I recently found out I’ll be having a bit more free time in the evenings. At least, for a month or two. When that happens, I like having more time to actually cook rather than eat cold sandwiches at 9pm because I got off work late and so did Matt. So, today, I made something rather ambitious, which I hadn’t done in a while. I decided I wanted to smoke some duck.
So, last Fall, Matt and I took on both of our first waterfowl seasons. Duck and Canada Goose. There was definitely a learning curve. I never did shoot any birds, as my shotgun is completely unmodified. It’s a little grouse hunting gun. So my pellet spread is… wide. I think I took maybe three shots in three months of bird hunting, knowing I wasn’t going to hit anything. It worked great with a slug for deer hunting. Not so much with bird shot. Matt, however, borrowed, and then bought, a very nice 12 gauge from someone he knows. He put a full choke on it, and actually hit a couple birds. I think in total we got 4 ducks, 2 geese, and maybe 5 or 6 coots. Not bad for first timers on their own, hunting literally within city limits.
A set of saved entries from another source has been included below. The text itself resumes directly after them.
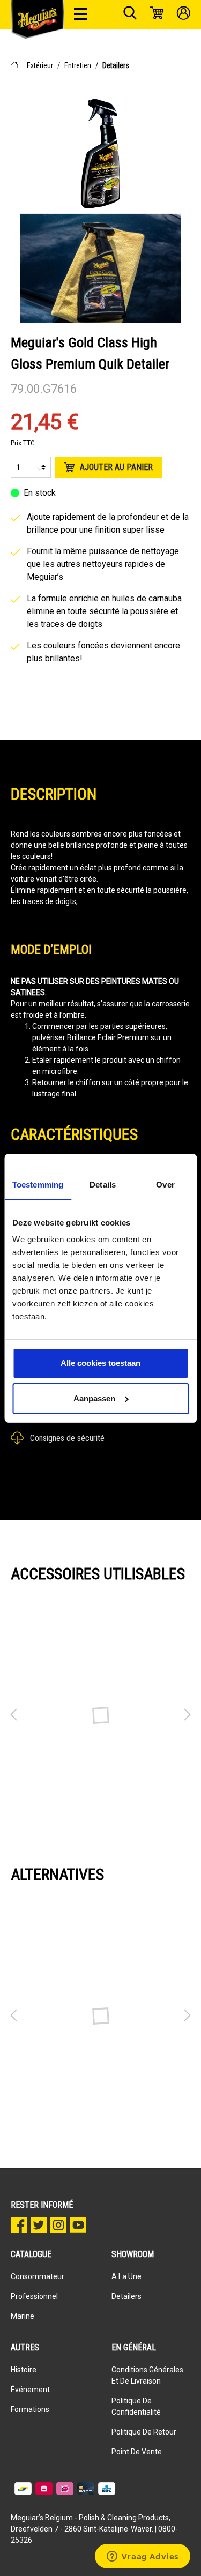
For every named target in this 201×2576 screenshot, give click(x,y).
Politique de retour (143, 2432)
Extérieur (40, 65)
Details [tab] (103, 1184)
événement (30, 2389)
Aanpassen (94, 1398)
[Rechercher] (130, 14)
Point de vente (136, 2451)
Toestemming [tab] (37, 1184)
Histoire (23, 2369)
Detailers (115, 65)
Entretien (77, 65)
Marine (22, 2316)
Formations (30, 2409)
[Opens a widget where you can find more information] (142, 2557)
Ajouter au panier (116, 467)
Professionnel (34, 2296)
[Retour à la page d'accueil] (37, 19)
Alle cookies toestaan (100, 1363)
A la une (126, 2276)
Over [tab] (165, 1184)
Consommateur (37, 2276)
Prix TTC (23, 443)
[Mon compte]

Anyhow. I’d made the first two ducks we got right away- two little green-winged teal. They’re small birds, a little smaller than the cornish game hens you can buy at the grocery store. They were great. And I made the bigger of the two geese when my dad came to visit. No one told me goose, particularly wild, does not need to be cooked to 165F like chicken and turkey. It was… dry. And chewy.
So, today, when I was deciding what to do with my ducks, I opted to go for the way I’d first had duck ever: smoked. A friend of my dad’s when I was little was a big sportsman. My dad only hunted deer, but this guy hunted everything. Much like me and Matt. He brought us some smoked duck and goose, and it was heavenly.
So, I stuffed my feet into some snow boots, tromped on over to Menard’s, and picked up some lump hickory charcoal and apple wood smoker chips. I came back home, got the grill set up, and the charcoal chimney lit. I came back inside, and started to prepare the ducks.
I mixed up a rub to go on the duckies. I am horrible at measuring when I’m winging things and not baking. So, it was a good deal of sea salt. Maybe 1/8 inch of it in the bottom of that little white container you see on the counter. Plenty of black pepper, plenty of red pepper flakes, a few (2-3) half-spoonfuls of minced garlic (I use the stuff in a jar because I’m lazy, and I can only fit half of a spoon in the mouth of the jar), and then a good spoonful of Thai/Vietnamese garlic chili sauce. The hot stuff that’s like chunky Sriracha. I also put in a touch of dry rubbed sage. I mixed all that mess up into a paste, and I added 3-4 spoonfuls of “robust” molasses. I mixed that together and then set it aside. While that sat and kind of melded, I took some more salt, probably a teaspoon poured into the palm of my hand per duck, and rubbed it into the skin of the ducks to dry them out a bit faster. Ducks and geese have a lot of fat in their skins- more than chicken- and drying out the skin and salting it will help make it crisp. Then I set them aside too, and went to check the grill.
After I dumped the now-white-hot coals, I rubbed the rub into the ducks, and let them chill out some more while the grill got hot.
Once everything was going the right temp on the grill- about 200-250, I set the ducks on the grill to cook for about 2-2/12 hours.
I checked the grill every 20 minutes or so to make sure it was the right temp. The birds were to one side of the heat so it was indirect. Which was good, since I couldn’t keep it below 300F. After about an hour, at 120F, they looked like this:
I had to spread the coals out a bit to cool it down from 350, then I left everything go some more. I came in and put together a potato to bake for Matt, a sweet potato for me, and some pasta salad. I left them go for another hour to hour and a half. And then. Then.
The skin didn’t crisp as much as I’d hoped, but they were done through, and I learned the hard way not to over cook wild fowl. It was delicious. Duck and goose both are all dark meat. Which on birds is my favorite kind. The longer, slower cooking process really let the fat in the duck skin render out into the meat, keeping it pretty moist. And it was tender.
There’s still a good deal of meat on the carcass. I like to keep small carcasses like this to make soups and broth out of. Duck noodle soup is excellent, especially in winter. These were two mallard drakes that we got in October and early December respectively, that we plucked and cleaned, then froze. They’re mid-sized as far as ducks go, but we never did see any of the bigger ducks, like pintails or canvasbacks. So mallards are about as large as we’d get here.
Have you ever had duck or goose before? Much less wild fowl?